◆ **STATED TASK**: Edit the lines starting with the line containing "You are a GUI" and going on through the end of the items, replacing "gift" with "present" and changing nothing else. Omit the pictures from the result.

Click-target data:
──────────────────────────────
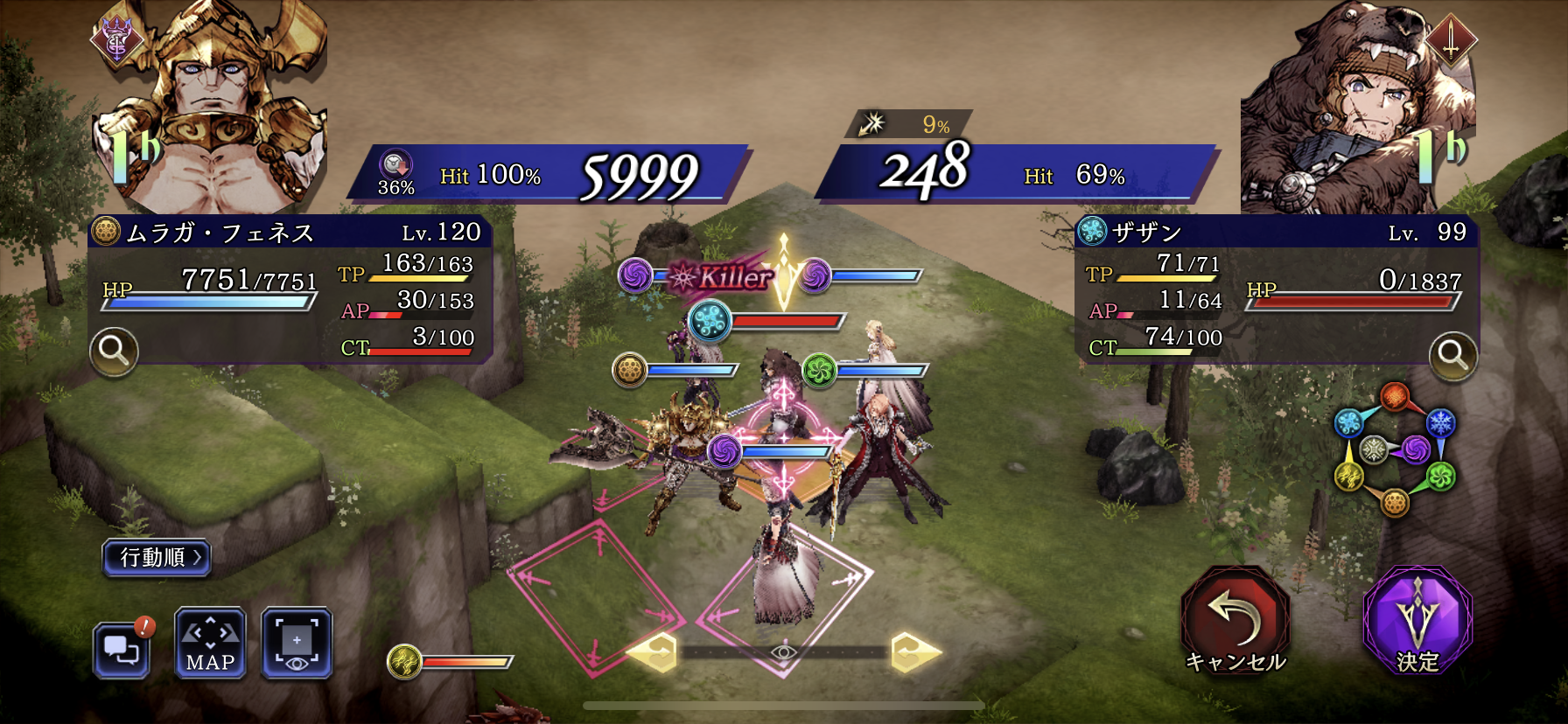Cancel the action with キャンセル button
Viewport: 1568px width, 724px height.
click(x=1236, y=621)
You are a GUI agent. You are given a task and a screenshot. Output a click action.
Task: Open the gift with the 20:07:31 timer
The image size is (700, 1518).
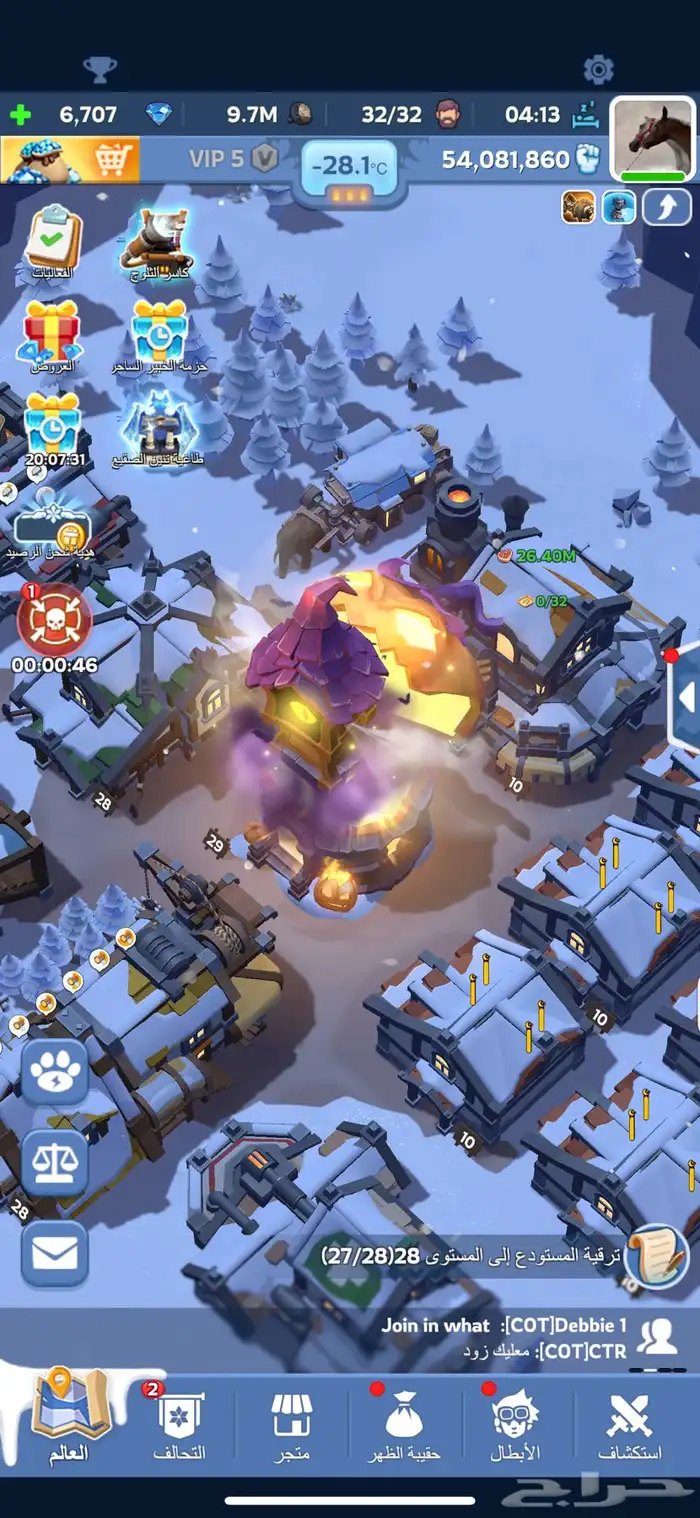[52, 425]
──────────────────────────────
◆ **SOLUTION FOR THIS EXERCISE**:
You are a GUI agent. You are given a task and a screenshot. Output a click action.
Task: Open the present with the 20:07:31 timer
The image size is (700, 1518).
[52, 425]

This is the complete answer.